12 thoughts on “Are We Preppers Wrong? Well…”

  1. Well thought out and well stated. Thank you. You really need to hire a proof reader though. The text is riddled with missing words and spelling errors.

  2. You got lucky.Our electric was out for over a week with temps hovering around 100 or better.We received NO help from any one.We were on our own but we survived without any help.Friends and family ride me about prepping and say they’re coming to my house if SHTF.I tell ’em “You ain’t coming to my house.I’ve told you to prepare and you laugh at me.When SHTF,I’ll be the one laughing and I’ll be holding a shotgun if you show up.”I’ll take my grandkids in because they don’t have a choice but the mommies and daddies are on their own because they think I’m silly.We’ll see and I hope I’m being silly but……

    1. ChickenPatti13,

      I tell friends who shake their head and laugh at our prepping the exact same thing! Thankfully, over the past couple of years, more and more of them are coming around at least somewhat to my way of thinking. Many of them have become backyard homesteaders if they live in town and others have started to preserve food from the farmer’s market and what I have given them from our garden and gotten their concealed carry license. It’s a start, I figure. I want them all to survive a SHTF disaster, but never at the expense of my own love ones.

  3. Back when I was only a teenager,We had the power go out for two weeks in the middle of winter ,My dad being a city person yet In the army,tried his best to keep us alive.But wasn’t doing a good job of it living off of cold can foods,It wasn’t until a neighbor came by who was a pepper , He showed my dad what to do,To keep us warm and how to cook our food without power,Since then I have become a prepper.People may laugh but when the power goes out they don’t laugh when. They watch my family eat warm food and have lights in my place.Then they respect me and want to learn how to survive.They laugh no more.

    1. Mark,

      I hope the great example you are setting will inspire your buddies and loved ones to become more self-reliant! That two weeks without power surely was horrible to suffer through as a teenager, but that experience prompted your survival journey and could likely save your life and the lives of others one day!

  4. Tara, have you ever considered writing an article for prepping the suburban and city elderly? There are many things you speak of that could easily be modified to work for someone who lives on their own but is over the age of 60-65. I have often asked about prepping for the elderly. It doesn’t seem to be something that is often considered. Example, I am over 65 and carrying a gallon container of water is not easy for me. Things like that.

    1. Mabel,

      It is very hard to find information about prepping for the elderly or disabled. I included a portion about each in a chapter in my book. Thinking about ways my grandparents could prep and a friend’s parent in the nursing home prompted the piece. But, I agree, a topic that deserves more space and something I may write about for Survival Sullivan one day soon!

    2. Mabel,

      Check back soon for an in-depth prepping for senior citizen article, it should be published by next week! Thank you again for the idea to expand on a very important aspect of prepping for both our loved ones and ourselves as we age!

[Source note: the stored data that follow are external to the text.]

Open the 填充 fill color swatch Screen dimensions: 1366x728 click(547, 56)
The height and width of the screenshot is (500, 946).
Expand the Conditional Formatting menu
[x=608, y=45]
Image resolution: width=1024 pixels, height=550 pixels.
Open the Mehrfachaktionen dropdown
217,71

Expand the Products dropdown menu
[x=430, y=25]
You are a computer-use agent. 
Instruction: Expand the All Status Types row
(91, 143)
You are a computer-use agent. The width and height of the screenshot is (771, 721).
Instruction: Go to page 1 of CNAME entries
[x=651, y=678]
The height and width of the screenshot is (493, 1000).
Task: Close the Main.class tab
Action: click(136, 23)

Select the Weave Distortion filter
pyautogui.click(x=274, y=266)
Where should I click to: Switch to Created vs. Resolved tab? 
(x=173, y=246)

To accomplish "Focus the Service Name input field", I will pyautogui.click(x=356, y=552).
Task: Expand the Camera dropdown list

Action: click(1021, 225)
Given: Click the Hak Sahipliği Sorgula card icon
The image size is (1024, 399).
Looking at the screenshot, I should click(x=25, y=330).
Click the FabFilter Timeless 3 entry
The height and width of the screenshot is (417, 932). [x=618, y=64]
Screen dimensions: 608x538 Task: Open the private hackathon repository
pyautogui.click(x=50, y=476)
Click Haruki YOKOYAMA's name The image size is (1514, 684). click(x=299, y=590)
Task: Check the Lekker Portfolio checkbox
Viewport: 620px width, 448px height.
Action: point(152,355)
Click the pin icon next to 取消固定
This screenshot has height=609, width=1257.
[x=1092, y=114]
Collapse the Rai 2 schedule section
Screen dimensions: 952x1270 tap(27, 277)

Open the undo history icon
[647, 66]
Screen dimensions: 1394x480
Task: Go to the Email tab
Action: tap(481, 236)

  5. This is fantastic article, outlining the very important reasons why many of us are preppers. Living in the inter-mountain west, we see many, many days during the winter where the interstate is closed due to weather. It doesn’t take long for things to start dwindling at the stores. Nothing pleases me more than to know that while people are flocking to grocery stores for supplies, we are comfy and safe in our home with more than enough to get us by for an extended amount of time.

    1. Molly,

      That is a great feeling! Our rural county was without a grocery store for four years until just a few weeks ago – there was sheer panic here when the snow fell or during the fall and spring seasons when the county seat literally becomes an island! I look at our wood pile and smile every September when I know we won’t ever have to worry about getting cold even if we run out of generator fuel!